Sunday, February 1, 2009

We are obsessed with individualism

Apparently, being an intelligent species in a vast empty universe just doesn’t make people feel special anymore. On the other hand, nipple piercings and Bob Marley posters seem to do the trick. Marketers have been exploiting our desire to be “individuals” for decades. For all I know, the individualist movement, like Valentine’s Day, has been a marketing scheme for all these years. There is, however, a very good reason why everyone strives to be an individual, but many don’t realize the struggle requires more than a credit card.

An individualist is someone who derives their lifestyle choices internally, not externally. In other words, they’re not influenced by society, religion, community or any other communal entity in the way they live their life. An individualist may share common goals as these entities e.g. helping people, achieving high social status, seek power, etc. The difference is that individualists find their own creative and often unique ways of reaching these goals. A successful individualist has a strong reality i.e. strong conviction in how he sees the world and his role in it. Having high self-esteem and self-confidence enables this person to be confident in their differing beliefs about how to live their life.

There is a special breed of individualists that people admire and hope to one day become. These are the people whose reality is so strong that others become infected by it and start believing it too. These are the trend setters – people who do things differently and confidently enough that it becomes “cool”. Other people begin to copy their lifestyle choices hoping to emit the same sort of value.

Here is the interesting part – the people who copy the trend setters think they are “self-expressing” or “being an individual”. What is actually happening is, ironically, the complete opposite.

These people don’t have the mental ability to be individualists. They lack the necessary self-esteem and self-confidence to develop a strong reality. They seek out lifestyle choices that are externally validating because they don’t have enough self-confidence to internally validate them. For example, consider the hordes of people, from all ethnicities, who dress like rap artists. Here is a lifestyle choice that is pre-selected to emit value. It is easy to see why these people depend on products or things other than themselves to give them their fix of self-confidence/esteem. Their satisfaction with their lifestyle choices begins to depend on what other people think – the exact opposite of an individualist.

The lesson here is this: people say they seek to be individuals, but their actions say they still need the support of a communal entity. This obsession with individualism has caused people to undermine the value of a shared community.

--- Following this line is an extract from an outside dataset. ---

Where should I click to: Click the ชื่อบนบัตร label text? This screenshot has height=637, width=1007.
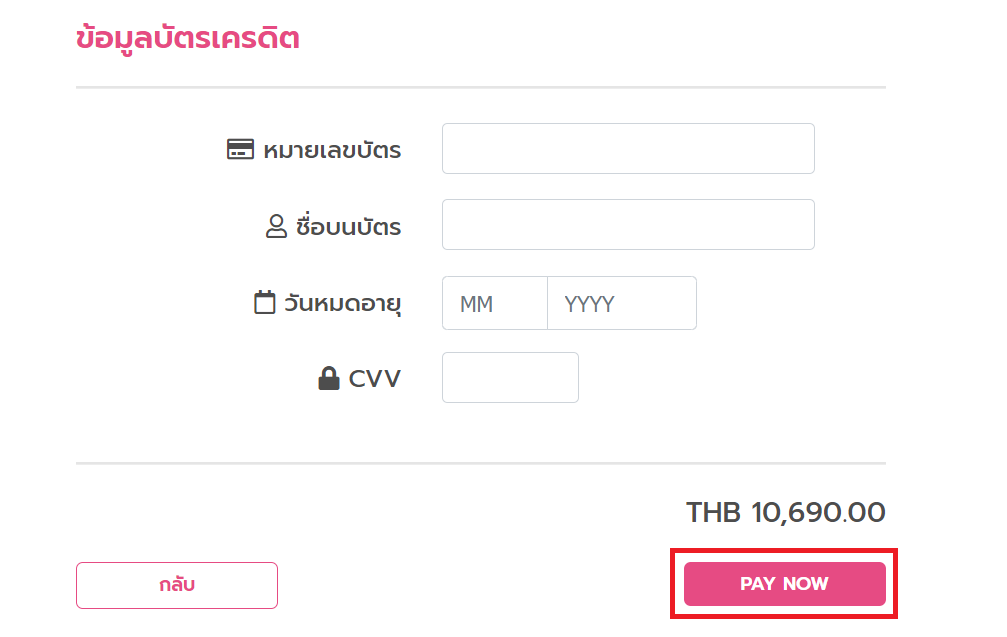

For those born in 1955 the likelihood of a major depression at some point in life is, in many countries, three times or more greater than for their grandparents according to Daniel Goleman, author of Emotional Intelligence. He also states that the chances of having a major depression before age thirty-four is ten times greater for those born in 1954 than those born in 1914. Martin Seligman, psychologist at UPenn, proposed: “For the last thirty or forty years we’ve seen the ascendance of individualism and a waning of support from the community and extended family. That means a loss of resources that can buffer you against setbacks and failures.”

Mentally weak people aren’t always under the right circumstances to improve their self-esteem and confidence. Pretending to be individuals is an ineffective way of buffering oneself against setbacks and failures. Maybe we need to make community building cool again or downplay individualism.